Supply chains quietly normalized
One of the few areas where economists are more optimistic is in the global supply chain. Twelve months ago constraints in global supply lines were causing huge delays, driving up costs and making everyone question the wisdom of a globally integrated economy.
“A big chunk of the economic problems that we saw in the world in general, and in the U.S. and Canada specifically, had been supply-chain driven,” Vinelli said. “They are on the mend, and have been for the last year, and this is something that is quietly happening in the background.”
We believe that the economy will slow down but we don’t believe it’s going to be a recession, just a slowdownPierre Cléroux, chief economist of the Business Development Bank of Canada
Vinelli adds that rising interest rates have slowed demand, as has a transition in spending from goods to services with the end of COVID-related lockdowns. After all, 2022 was the first time since the start of the pandemic that most Canadians needed a vacation more than they did a bigger TV, home office equipment or a Peloton.
“Because of the pandemic there were delays at ports, there were [production] shut downs in China, and there was strong demand as well,” adds BDC’s Cléroux, explaining that at least two of those challenges have since been resolved. “The cost of shipping a container from China to North America went from $1,600 to $20,000, but now it’s back to normal, and the delays at North American ports are back to normal too.”
Will the New Year bring a global recession?
Looking ahead to 2023 most economists are fixated on one big unanswered question: will we see a major global recession?
“I think that inflation has started its path down back to a more normal level. That’s the good news,” said Vinelli. “The not-so-good news is we’re seeing a very real probability of a global synchronized recession.”

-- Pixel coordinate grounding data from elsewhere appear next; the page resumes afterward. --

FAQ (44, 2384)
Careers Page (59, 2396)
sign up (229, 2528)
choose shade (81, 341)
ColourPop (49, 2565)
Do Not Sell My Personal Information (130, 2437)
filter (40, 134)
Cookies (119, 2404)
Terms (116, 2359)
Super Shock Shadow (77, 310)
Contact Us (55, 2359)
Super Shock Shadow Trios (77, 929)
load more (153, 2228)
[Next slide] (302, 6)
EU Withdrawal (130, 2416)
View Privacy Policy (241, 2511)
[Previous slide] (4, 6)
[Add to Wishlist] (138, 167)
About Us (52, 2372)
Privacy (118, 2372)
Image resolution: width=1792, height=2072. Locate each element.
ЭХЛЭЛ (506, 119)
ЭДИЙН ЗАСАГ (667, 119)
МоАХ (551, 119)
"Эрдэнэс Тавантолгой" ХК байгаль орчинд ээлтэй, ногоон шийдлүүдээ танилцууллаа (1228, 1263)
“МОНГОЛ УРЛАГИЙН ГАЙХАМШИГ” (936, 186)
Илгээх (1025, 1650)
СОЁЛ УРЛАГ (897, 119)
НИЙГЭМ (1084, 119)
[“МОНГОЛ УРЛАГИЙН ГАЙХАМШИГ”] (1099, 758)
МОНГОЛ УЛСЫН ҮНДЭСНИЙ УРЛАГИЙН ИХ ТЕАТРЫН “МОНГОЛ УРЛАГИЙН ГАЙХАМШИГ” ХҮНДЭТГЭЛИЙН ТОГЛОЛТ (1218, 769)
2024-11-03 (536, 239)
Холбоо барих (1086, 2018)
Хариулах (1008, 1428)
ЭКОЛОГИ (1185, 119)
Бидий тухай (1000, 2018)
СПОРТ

Morrow of RBC, won’t call it either way, though he admits growth is slowing in many sectors across the global economy. “We’re not going to say with certainty that it’s likely the Canadian or U.S. economy is headed for a recession in 2023,” he said. “The risks of a recession are growing, that is for sure, but at this point it’s still inconclusive.”
“I would say it’s 70-30 — a 70% chance it’s happening, 30% chance it’s not,” said Brassard of CPA Canada, adding that even if we see a technical recession he doesn’t predict we will see anything nearly as catastrophic as 2008. “It won’t be a shock, we’re just adjusting to higher interest rates; but it won’t be fun when you go to renew your mortgage and need to pay two or three times as much interest as you did before.”
The outlook is more upbeat over at BDC.
“We don’t think we’re going into recession,” Cléroux said. “We believe that the economy will slow down — it’s already slowing down now after two years of very strong growth — but we don’t believe it’s going to be a recession, just a slowdown.”
Cléroux adds that businesses will undoubtedly feel some economic pain, but says the effects will pale by comparison to the economic collapse of 2008.